▸ TASK DIRECTIONS
Show each line of the listing in which the word "gear" occurs.

◆ ◆ ◆

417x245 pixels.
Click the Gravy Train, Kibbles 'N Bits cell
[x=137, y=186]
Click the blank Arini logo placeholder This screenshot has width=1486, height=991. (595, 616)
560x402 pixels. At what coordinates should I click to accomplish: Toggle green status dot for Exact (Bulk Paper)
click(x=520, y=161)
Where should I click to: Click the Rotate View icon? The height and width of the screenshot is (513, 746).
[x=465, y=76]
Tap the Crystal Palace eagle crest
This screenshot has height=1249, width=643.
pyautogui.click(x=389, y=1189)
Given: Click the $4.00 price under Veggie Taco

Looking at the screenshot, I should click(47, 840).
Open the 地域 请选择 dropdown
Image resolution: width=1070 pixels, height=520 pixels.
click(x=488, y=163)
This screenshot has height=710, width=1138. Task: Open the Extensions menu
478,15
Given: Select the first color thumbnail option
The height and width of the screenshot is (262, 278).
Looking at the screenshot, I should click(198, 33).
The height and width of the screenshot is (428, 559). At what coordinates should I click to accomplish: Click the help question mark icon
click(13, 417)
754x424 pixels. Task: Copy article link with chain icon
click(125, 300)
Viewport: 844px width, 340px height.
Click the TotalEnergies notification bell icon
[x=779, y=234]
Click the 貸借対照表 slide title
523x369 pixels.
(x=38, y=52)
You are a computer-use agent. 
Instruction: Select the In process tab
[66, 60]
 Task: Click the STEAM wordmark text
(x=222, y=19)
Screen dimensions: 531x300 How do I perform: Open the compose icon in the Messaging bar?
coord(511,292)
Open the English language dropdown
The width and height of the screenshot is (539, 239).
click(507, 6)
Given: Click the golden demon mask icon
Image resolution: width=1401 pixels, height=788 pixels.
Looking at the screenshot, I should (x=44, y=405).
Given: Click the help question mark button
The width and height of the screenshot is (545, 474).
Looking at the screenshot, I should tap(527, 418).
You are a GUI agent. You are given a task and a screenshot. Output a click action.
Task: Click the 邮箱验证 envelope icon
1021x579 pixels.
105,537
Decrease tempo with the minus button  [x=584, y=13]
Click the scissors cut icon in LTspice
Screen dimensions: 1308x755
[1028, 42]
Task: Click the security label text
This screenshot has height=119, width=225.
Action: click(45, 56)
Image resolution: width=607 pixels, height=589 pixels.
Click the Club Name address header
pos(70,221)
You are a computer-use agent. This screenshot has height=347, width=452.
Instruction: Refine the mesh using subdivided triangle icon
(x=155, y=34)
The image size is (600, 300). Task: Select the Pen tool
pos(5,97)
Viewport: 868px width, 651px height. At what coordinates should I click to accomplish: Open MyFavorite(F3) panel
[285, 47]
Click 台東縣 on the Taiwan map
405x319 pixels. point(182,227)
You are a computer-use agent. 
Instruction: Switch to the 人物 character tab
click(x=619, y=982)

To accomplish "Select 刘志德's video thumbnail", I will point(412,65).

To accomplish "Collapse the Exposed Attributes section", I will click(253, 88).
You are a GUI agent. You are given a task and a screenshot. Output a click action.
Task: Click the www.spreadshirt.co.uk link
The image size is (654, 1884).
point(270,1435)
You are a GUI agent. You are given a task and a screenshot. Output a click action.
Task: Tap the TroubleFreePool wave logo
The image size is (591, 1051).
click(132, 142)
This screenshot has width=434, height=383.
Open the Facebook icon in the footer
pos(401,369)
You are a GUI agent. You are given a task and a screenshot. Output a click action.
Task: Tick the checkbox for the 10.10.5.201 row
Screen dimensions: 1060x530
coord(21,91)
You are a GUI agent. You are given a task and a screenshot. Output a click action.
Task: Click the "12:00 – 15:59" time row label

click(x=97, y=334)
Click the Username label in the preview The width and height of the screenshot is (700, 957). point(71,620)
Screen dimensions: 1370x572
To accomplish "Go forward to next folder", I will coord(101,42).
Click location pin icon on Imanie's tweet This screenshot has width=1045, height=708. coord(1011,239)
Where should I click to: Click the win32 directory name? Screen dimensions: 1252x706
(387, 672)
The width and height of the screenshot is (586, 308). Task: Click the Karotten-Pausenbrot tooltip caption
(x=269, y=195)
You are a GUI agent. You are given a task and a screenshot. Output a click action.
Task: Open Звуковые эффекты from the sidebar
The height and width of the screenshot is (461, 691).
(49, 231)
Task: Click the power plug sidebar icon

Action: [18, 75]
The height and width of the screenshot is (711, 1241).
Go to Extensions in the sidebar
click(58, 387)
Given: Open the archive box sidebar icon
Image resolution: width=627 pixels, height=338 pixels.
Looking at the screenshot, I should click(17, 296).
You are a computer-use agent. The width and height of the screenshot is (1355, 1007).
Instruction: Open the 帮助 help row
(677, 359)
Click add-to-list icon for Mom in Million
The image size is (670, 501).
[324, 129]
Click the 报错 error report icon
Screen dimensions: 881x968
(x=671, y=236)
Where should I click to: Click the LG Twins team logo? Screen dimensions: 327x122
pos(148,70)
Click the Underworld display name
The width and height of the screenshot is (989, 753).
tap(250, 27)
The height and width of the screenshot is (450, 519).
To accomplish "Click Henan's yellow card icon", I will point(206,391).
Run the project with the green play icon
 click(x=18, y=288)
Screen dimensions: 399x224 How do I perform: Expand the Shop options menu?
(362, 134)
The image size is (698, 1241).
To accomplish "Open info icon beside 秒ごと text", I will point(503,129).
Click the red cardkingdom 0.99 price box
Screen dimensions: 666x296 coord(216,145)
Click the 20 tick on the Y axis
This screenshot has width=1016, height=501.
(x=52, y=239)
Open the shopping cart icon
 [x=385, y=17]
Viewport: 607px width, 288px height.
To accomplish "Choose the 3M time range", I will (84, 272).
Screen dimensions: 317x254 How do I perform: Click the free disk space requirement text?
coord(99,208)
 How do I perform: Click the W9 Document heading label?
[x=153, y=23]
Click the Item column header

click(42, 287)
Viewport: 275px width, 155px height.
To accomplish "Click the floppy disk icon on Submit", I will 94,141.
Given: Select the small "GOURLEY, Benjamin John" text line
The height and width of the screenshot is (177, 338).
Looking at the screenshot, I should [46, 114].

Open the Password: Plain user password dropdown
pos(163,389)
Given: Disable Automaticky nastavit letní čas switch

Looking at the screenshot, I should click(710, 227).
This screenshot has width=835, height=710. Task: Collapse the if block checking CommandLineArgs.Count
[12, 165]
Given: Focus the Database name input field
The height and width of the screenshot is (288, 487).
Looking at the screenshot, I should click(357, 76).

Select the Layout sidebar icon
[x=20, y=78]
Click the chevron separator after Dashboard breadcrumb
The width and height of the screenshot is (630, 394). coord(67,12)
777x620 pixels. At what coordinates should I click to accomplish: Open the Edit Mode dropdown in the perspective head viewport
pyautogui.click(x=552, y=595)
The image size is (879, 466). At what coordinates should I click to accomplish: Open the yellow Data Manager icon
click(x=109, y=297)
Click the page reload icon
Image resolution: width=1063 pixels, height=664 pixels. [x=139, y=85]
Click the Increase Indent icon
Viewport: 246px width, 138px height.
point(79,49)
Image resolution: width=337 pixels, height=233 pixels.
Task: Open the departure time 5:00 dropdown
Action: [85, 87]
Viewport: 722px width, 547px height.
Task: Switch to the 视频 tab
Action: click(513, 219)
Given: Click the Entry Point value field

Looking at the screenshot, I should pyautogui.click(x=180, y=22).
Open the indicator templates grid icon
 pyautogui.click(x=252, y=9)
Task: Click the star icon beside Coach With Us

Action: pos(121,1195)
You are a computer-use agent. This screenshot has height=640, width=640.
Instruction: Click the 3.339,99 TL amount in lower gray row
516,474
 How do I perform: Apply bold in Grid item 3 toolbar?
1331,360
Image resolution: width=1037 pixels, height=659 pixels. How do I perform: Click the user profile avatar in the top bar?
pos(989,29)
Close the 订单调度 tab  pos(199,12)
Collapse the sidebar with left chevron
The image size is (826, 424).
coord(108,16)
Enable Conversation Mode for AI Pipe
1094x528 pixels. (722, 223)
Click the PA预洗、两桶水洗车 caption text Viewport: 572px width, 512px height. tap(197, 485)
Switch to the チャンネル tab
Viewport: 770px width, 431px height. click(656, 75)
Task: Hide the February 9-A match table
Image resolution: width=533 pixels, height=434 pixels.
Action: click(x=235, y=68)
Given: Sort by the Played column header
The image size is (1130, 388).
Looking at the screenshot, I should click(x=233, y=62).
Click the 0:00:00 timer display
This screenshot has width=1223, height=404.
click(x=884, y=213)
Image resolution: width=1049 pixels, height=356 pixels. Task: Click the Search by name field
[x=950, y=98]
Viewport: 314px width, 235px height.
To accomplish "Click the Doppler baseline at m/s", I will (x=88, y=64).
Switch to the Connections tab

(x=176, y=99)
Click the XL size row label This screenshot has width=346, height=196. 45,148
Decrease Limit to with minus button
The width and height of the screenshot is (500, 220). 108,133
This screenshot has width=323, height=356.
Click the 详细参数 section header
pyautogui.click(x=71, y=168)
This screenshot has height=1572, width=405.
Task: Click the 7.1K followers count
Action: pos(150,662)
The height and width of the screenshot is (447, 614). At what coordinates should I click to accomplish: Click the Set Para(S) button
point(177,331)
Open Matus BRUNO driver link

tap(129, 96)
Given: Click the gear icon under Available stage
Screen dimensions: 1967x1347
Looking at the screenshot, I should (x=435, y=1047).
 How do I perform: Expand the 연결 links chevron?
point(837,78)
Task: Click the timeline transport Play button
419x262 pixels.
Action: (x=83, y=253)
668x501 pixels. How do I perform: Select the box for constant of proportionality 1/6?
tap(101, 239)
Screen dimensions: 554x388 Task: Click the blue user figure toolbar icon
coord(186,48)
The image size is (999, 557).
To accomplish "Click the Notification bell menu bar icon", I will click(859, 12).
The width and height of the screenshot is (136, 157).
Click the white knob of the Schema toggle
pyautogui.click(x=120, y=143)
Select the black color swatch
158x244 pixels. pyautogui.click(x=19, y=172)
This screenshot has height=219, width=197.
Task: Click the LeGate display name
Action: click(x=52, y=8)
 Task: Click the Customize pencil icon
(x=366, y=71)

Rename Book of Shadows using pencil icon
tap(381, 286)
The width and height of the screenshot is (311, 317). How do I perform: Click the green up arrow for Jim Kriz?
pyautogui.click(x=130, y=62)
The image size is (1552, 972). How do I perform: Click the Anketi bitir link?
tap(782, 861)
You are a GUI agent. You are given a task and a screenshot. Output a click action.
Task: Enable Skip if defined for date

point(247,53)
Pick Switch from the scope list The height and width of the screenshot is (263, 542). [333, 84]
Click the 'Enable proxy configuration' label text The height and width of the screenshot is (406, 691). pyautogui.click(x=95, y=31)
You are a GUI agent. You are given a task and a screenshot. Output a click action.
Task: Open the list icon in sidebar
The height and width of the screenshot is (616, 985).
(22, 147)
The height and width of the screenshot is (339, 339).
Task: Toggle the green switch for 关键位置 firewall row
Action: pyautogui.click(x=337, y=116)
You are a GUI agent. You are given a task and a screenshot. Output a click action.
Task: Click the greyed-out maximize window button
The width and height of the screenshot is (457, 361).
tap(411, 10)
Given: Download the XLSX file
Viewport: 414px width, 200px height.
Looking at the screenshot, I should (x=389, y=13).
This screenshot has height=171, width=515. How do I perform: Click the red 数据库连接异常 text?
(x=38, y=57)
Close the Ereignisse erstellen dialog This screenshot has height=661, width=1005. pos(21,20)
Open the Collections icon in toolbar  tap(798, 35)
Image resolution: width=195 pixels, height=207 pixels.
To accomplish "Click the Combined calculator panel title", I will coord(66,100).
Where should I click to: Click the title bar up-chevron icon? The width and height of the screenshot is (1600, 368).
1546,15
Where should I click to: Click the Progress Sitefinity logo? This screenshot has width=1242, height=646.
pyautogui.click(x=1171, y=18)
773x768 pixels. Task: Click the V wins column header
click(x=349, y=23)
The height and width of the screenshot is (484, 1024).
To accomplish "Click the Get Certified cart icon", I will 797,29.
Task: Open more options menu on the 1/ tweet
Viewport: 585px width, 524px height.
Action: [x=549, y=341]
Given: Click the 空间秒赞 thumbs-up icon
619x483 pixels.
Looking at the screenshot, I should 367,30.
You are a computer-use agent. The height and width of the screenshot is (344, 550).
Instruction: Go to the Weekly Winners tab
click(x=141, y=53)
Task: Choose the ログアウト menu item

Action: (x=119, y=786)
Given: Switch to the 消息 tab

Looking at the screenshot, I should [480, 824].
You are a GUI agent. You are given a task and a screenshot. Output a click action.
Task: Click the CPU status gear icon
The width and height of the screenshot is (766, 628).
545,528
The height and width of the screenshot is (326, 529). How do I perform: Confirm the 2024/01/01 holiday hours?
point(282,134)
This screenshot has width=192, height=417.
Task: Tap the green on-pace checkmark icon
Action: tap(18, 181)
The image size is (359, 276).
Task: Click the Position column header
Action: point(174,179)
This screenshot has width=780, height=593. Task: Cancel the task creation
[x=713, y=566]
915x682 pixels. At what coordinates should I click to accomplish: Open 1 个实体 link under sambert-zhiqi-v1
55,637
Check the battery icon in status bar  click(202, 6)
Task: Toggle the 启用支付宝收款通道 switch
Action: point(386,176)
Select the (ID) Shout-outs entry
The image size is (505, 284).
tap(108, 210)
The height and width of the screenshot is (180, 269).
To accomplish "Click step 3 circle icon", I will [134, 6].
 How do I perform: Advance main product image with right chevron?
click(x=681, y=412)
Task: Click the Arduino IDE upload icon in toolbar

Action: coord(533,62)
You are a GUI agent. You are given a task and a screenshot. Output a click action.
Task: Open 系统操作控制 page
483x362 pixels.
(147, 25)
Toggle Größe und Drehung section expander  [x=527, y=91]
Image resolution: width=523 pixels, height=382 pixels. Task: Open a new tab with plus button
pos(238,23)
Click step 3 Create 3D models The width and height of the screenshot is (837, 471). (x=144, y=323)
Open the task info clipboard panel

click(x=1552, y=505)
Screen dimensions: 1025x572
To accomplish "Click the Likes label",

◆ ◆ ◆

▸ RESPONSE
Given: Click the gear icon under Available stage
Task: Click the CPU status gear icon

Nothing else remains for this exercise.